# Task prompt:
Only one number is expected here, namely how many lines of the entries below hold the string "computer".

# Data shown:
#####
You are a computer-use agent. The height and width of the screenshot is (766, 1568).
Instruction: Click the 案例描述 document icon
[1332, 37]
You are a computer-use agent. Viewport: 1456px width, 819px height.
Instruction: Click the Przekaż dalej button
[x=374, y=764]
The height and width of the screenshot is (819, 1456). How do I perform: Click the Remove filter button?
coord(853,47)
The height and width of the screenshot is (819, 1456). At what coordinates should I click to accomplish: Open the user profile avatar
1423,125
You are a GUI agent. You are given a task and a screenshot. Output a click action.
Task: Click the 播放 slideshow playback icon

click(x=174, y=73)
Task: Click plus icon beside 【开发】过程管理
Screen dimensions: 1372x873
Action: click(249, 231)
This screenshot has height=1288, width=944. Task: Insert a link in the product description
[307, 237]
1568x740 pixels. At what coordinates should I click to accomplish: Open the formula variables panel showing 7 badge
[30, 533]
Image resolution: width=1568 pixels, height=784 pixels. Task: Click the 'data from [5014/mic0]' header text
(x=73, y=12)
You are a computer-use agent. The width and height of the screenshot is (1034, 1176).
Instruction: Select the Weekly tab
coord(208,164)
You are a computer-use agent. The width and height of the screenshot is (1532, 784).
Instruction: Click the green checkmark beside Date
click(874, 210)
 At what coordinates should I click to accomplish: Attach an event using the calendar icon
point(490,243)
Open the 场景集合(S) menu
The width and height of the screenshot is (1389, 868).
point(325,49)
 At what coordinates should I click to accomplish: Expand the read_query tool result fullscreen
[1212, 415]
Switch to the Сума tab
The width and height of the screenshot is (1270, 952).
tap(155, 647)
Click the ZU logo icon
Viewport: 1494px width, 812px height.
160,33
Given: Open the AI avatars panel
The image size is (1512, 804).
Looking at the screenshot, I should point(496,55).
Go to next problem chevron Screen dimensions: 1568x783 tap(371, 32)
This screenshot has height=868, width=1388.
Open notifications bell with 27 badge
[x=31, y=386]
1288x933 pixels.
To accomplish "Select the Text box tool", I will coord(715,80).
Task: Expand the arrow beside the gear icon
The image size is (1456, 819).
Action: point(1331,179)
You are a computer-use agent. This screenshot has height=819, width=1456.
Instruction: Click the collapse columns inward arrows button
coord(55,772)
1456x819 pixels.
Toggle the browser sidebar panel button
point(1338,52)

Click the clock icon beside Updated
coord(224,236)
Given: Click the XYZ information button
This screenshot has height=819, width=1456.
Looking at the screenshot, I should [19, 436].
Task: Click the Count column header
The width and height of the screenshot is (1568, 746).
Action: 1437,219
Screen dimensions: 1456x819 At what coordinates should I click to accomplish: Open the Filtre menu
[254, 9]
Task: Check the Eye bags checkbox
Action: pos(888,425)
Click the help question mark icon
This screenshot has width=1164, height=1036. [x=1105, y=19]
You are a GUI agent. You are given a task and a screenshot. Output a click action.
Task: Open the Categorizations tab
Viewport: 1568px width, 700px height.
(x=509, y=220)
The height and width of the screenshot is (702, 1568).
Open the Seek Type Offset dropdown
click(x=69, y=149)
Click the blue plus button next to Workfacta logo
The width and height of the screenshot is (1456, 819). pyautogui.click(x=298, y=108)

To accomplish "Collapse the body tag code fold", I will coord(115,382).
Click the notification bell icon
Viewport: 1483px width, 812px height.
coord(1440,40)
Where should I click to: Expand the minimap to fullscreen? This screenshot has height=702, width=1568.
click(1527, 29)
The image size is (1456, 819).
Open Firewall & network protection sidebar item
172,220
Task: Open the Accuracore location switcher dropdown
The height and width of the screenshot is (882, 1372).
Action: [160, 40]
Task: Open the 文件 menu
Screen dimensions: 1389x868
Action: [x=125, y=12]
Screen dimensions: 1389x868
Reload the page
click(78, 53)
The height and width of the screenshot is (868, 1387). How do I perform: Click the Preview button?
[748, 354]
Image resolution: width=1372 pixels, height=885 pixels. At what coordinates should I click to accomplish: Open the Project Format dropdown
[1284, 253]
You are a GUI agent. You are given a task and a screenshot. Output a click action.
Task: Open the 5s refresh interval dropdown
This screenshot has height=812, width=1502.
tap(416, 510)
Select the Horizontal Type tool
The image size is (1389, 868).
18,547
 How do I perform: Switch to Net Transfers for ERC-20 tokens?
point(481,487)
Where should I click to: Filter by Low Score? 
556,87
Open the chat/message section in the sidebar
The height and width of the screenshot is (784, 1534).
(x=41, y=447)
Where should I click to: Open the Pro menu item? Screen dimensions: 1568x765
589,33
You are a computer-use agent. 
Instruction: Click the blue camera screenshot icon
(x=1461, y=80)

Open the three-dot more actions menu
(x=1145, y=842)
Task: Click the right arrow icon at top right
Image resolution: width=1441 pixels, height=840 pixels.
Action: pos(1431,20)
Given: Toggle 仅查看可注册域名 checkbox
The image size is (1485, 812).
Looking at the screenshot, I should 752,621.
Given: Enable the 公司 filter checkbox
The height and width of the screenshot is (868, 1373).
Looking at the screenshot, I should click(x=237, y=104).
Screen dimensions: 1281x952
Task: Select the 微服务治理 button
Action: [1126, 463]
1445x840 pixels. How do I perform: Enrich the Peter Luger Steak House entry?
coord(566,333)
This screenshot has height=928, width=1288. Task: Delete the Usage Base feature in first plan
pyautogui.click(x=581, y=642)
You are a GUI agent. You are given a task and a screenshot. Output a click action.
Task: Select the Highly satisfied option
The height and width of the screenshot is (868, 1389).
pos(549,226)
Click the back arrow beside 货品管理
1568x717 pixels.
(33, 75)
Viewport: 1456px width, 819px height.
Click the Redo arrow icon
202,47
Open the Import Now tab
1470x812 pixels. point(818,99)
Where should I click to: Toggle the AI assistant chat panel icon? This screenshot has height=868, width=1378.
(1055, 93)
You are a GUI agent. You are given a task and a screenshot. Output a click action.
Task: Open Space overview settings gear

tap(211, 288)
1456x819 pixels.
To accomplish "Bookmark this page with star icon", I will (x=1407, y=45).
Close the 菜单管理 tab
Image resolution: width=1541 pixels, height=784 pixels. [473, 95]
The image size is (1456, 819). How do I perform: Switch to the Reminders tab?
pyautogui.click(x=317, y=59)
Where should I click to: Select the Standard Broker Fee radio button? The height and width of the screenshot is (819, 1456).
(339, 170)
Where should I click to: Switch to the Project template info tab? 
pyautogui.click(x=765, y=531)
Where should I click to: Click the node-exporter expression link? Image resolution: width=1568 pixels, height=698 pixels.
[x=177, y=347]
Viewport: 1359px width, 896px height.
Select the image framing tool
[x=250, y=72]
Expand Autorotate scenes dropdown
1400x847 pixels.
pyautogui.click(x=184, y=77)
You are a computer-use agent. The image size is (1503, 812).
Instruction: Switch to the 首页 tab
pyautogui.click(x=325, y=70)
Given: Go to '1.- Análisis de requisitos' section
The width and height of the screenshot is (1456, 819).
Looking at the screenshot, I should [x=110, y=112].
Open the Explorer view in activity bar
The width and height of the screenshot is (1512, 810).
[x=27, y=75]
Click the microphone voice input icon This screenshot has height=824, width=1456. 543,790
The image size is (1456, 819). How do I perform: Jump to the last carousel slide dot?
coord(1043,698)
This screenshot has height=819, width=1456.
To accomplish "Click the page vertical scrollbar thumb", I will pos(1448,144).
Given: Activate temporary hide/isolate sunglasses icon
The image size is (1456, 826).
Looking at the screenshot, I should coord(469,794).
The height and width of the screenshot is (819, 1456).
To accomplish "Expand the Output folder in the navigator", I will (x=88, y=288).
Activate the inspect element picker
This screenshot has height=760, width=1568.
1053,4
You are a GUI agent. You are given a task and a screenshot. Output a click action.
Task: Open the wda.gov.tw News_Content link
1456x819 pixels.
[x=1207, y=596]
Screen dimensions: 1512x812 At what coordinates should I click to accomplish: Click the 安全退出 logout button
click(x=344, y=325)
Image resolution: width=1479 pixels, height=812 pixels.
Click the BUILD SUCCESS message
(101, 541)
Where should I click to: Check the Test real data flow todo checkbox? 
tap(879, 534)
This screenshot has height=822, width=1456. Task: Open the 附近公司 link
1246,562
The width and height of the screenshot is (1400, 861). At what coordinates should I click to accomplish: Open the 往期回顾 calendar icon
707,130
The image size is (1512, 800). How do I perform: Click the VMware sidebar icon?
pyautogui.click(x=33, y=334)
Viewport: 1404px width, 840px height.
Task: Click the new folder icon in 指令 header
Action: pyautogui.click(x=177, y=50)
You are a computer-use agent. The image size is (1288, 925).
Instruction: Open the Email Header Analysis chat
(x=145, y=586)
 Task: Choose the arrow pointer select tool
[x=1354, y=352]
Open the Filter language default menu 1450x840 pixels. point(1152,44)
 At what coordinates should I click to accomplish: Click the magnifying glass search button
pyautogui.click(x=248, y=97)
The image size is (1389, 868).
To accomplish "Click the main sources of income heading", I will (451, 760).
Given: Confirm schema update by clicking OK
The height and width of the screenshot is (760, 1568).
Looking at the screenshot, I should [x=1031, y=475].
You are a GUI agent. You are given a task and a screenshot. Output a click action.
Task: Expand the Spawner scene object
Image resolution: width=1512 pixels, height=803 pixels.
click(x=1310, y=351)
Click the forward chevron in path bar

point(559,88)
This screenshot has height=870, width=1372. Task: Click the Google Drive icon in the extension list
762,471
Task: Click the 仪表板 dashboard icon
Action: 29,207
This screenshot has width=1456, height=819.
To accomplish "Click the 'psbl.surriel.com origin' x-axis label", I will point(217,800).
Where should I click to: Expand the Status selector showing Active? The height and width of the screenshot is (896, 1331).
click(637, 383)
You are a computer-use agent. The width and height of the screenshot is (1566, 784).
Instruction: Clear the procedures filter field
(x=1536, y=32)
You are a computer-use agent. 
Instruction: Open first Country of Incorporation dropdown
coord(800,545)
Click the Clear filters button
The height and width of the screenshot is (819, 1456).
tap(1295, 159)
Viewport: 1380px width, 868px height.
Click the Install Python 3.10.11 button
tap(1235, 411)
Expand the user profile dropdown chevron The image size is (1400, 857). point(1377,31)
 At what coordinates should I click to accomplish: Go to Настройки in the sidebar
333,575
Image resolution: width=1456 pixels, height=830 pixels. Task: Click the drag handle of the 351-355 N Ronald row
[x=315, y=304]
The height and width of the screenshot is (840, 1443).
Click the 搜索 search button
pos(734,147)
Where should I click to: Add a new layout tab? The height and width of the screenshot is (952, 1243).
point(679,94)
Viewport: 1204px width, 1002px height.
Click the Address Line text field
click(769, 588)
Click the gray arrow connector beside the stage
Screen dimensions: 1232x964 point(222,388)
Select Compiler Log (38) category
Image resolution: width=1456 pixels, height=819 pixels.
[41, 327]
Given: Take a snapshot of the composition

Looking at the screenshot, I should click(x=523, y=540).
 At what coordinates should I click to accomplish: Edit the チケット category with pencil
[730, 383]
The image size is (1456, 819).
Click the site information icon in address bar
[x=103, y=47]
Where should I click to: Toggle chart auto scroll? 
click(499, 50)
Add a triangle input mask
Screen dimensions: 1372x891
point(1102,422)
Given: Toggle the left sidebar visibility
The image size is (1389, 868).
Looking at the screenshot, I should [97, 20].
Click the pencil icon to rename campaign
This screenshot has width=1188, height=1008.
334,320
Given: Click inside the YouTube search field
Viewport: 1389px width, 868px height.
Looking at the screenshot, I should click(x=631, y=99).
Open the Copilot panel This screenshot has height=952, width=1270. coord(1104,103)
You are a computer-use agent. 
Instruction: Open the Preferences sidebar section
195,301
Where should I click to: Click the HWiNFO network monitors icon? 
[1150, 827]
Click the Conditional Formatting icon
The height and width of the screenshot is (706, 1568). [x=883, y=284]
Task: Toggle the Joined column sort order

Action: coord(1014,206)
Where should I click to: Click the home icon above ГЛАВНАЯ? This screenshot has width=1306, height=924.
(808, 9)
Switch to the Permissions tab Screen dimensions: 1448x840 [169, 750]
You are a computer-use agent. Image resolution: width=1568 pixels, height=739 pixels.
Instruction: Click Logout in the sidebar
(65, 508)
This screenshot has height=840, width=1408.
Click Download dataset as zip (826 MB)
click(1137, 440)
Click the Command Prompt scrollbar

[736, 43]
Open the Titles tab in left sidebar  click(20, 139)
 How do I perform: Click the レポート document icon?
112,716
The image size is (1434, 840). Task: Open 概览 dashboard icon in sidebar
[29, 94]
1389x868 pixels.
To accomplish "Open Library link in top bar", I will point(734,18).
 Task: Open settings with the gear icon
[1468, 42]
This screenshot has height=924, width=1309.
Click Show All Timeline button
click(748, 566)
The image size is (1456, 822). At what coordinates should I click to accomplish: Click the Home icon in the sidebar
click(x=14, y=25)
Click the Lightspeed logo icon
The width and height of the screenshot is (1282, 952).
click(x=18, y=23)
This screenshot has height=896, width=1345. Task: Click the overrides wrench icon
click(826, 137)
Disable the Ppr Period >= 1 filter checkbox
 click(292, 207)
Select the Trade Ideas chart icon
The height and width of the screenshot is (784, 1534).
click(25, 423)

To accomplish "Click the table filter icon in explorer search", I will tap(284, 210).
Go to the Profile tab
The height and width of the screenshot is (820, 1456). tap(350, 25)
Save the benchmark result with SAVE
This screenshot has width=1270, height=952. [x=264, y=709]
#####
# Written answer:
12